• [Materials provided]:
-- Start --
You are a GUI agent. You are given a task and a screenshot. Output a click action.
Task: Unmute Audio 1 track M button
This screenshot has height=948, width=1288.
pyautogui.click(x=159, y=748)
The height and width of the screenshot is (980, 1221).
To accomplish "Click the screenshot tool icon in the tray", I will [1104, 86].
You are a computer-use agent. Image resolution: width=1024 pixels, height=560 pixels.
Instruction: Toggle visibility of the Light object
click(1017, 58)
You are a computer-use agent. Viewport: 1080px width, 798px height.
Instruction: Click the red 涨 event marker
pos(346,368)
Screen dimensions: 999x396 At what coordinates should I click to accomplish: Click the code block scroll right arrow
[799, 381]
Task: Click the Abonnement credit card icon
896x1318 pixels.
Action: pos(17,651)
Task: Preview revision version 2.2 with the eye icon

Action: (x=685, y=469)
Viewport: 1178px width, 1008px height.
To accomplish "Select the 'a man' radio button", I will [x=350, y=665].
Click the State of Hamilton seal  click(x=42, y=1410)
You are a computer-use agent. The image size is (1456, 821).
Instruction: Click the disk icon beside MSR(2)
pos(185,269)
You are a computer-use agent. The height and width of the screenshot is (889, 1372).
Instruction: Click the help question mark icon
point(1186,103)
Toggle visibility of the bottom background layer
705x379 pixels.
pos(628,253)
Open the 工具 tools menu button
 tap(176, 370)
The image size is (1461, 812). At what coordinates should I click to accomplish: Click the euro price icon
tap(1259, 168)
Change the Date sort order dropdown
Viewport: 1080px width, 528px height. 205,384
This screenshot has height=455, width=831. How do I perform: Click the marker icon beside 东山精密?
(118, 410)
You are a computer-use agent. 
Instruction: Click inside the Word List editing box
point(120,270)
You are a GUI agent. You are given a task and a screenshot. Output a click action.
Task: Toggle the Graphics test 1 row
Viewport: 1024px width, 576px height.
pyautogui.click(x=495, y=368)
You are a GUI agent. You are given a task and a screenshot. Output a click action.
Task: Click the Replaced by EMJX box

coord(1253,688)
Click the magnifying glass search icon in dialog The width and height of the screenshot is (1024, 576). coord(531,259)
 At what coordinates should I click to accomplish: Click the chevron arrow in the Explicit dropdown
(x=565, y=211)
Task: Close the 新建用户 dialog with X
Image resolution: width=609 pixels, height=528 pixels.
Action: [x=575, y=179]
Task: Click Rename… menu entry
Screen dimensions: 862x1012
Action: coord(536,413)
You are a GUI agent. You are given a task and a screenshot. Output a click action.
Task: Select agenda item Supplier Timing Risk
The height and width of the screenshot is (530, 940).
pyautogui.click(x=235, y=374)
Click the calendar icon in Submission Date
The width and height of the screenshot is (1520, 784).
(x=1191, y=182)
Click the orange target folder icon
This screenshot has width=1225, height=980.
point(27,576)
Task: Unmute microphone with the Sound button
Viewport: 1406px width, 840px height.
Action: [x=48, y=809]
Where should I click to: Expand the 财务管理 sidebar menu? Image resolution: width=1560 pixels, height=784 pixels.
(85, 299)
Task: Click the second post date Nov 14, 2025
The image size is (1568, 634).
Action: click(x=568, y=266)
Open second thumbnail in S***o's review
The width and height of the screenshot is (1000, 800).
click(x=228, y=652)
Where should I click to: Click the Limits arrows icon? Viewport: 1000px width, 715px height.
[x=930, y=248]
-- End --
• [What this task involves]: Write out the listing above word for word, from the line containing "Task: Click Rename… menu entry" up to and including the last line of the listing.

• [Solution to this task]:
Task: Click Rename… menu entry
Screen dimensions: 862x1012
Action: coord(536,413)
You are a GUI agent. You are given a task and a screenshot. Output a click action.
Task: Select agenda item Supplier Timing Risk
The height and width of the screenshot is (530, 940).
pyautogui.click(x=235, y=374)
Click the calendar icon in Submission Date
The width and height of the screenshot is (1520, 784).
(x=1191, y=182)
Click the orange target folder icon
This screenshot has width=1225, height=980.
point(27,576)
Task: Unmute microphone with the Sound button
Viewport: 1406px width, 840px height.
Action: [x=48, y=809]
Where should I click to: Expand the 财务管理 sidebar menu? Image resolution: width=1560 pixels, height=784 pixels.
(85, 299)
Task: Click the second post date Nov 14, 2025
The image size is (1568, 634).
Action: click(x=568, y=266)
Open second thumbnail in S***o's review
The width and height of the screenshot is (1000, 800).
click(x=228, y=652)
Where should I click to: Click the Limits arrows icon? Viewport: 1000px width, 715px height.
[x=930, y=248]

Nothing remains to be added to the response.